[Collected data entries]
Content starts

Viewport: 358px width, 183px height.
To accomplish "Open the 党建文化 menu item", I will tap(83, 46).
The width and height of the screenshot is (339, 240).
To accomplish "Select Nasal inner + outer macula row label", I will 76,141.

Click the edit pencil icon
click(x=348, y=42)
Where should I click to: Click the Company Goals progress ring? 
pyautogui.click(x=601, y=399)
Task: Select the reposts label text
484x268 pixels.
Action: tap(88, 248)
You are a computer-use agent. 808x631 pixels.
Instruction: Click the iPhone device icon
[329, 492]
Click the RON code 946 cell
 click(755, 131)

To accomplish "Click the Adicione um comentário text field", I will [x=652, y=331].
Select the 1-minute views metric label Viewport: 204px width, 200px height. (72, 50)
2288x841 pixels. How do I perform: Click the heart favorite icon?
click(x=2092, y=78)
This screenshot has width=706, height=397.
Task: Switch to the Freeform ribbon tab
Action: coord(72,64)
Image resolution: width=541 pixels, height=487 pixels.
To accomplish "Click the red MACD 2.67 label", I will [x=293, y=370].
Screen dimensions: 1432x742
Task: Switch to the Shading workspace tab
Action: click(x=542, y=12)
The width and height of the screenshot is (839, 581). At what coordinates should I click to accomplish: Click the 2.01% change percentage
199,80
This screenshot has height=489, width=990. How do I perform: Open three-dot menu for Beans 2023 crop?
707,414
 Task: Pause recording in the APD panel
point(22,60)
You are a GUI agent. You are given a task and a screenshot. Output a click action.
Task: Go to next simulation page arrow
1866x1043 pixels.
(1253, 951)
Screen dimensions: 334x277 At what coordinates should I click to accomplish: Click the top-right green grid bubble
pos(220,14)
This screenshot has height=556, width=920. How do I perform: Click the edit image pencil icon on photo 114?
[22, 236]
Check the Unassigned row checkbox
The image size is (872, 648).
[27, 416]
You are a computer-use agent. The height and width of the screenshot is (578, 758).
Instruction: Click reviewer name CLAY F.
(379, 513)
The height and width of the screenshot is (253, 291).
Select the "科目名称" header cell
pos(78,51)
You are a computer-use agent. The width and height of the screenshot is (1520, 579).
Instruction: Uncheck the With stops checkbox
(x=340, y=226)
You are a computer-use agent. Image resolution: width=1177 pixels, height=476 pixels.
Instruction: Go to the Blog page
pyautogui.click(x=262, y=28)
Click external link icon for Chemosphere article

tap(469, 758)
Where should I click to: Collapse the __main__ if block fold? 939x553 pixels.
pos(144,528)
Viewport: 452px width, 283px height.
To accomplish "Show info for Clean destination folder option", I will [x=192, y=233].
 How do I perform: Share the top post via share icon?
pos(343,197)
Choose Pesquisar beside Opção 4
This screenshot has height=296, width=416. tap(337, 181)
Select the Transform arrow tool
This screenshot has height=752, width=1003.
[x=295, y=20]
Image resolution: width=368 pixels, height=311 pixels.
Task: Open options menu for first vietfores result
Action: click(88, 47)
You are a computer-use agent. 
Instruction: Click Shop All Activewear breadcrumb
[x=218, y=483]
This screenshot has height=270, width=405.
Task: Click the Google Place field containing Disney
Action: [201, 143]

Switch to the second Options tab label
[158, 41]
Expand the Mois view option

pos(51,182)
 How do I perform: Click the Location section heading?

Content ends

■ EXERCISE DESCRIPTION: Return the data above in full, keeping each line exactly as it stands.

■ ANSWER TO THIS TASK:
Viewport: 358px width, 183px height.
To accomplish "Open the 党建文化 menu item", I will tap(83, 46).
The width and height of the screenshot is (339, 240).
To accomplish "Select Nasal inner + outer macula row label", I will 76,141.

Click the edit pencil icon
click(x=348, y=42)
Where should I click to: Click the Company Goals progress ring? 
pyautogui.click(x=601, y=399)
Task: Select the reposts label text
484x268 pixels.
Action: tap(88, 248)
You are a computer-use agent. 808x631 pixels.
Instruction: Click the iPhone device icon
[329, 492]
Click the RON code 946 cell
 click(755, 131)

To accomplish "Click the Adicione um comentário text field", I will [x=652, y=331].
Select the 1-minute views metric label Viewport: 204px width, 200px height. (72, 50)
2288x841 pixels. How do I perform: Click the heart favorite icon?
click(x=2092, y=78)
This screenshot has width=706, height=397.
Task: Switch to the Freeform ribbon tab
Action: coord(72,64)
Image resolution: width=541 pixels, height=487 pixels.
To accomplish "Click the red MACD 2.67 label", I will [x=293, y=370].
Screen dimensions: 1432x742
Task: Switch to the Shading workspace tab
Action: click(x=542, y=12)
The width and height of the screenshot is (839, 581). At what coordinates should I click to accomplish: Click the 2.01% change percentage
199,80
This screenshot has height=489, width=990. How do I perform: Open three-dot menu for Beans 2023 crop?
707,414
 Task: Pause recording in the APD panel
point(22,60)
You are a GUI agent. You are given a task and a screenshot. Output a click action.
Task: Go to next simulation page arrow
1866x1043 pixels.
(1253, 951)
Screen dimensions: 334x277 At what coordinates should I click to accomplish: Click the top-right green grid bubble
pos(220,14)
This screenshot has height=556, width=920. How do I perform: Click the edit image pencil icon on photo 114?
[22, 236]
Check the Unassigned row checkbox
The image size is (872, 648).
[27, 416]
You are a computer-use agent. The height and width of the screenshot is (578, 758).
Instruction: Click reviewer name CLAY F.
(379, 513)
The height and width of the screenshot is (253, 291).
Select the "科目名称" header cell
pos(78,51)
You are a computer-use agent. The width and height of the screenshot is (1520, 579).
Instruction: Uncheck the With stops checkbox
(x=340, y=226)
You are a computer-use agent. Image resolution: width=1177 pixels, height=476 pixels.
Instruction: Go to the Blog page
pyautogui.click(x=262, y=28)
Click external link icon for Chemosphere article

tap(469, 758)
Where should I click to: Collapse the __main__ if block fold? 939x553 pixels.
pos(144,528)
Viewport: 452px width, 283px height.
To accomplish "Show info for Clean destination folder option", I will [x=192, y=233].
 How do I perform: Share the top post via share icon?
pos(343,197)
Choose Pesquisar beside Opção 4
This screenshot has height=296, width=416. tap(337, 181)
Select the Transform arrow tool
This screenshot has height=752, width=1003.
[x=295, y=20]
Image resolution: width=368 pixels, height=311 pixels.
Task: Open options menu for first vietfores result
Action: click(88, 47)
You are a computer-use agent. 
Instruction: Click Shop All Activewear breadcrumb
[x=218, y=483]
This screenshot has height=270, width=405.
Task: Click the Google Place field containing Disney
Action: [201, 143]

Switch to the second Options tab label
[158, 41]
Expand the Mois view option

pos(51,182)
 How do I perform: Click the Location section heading?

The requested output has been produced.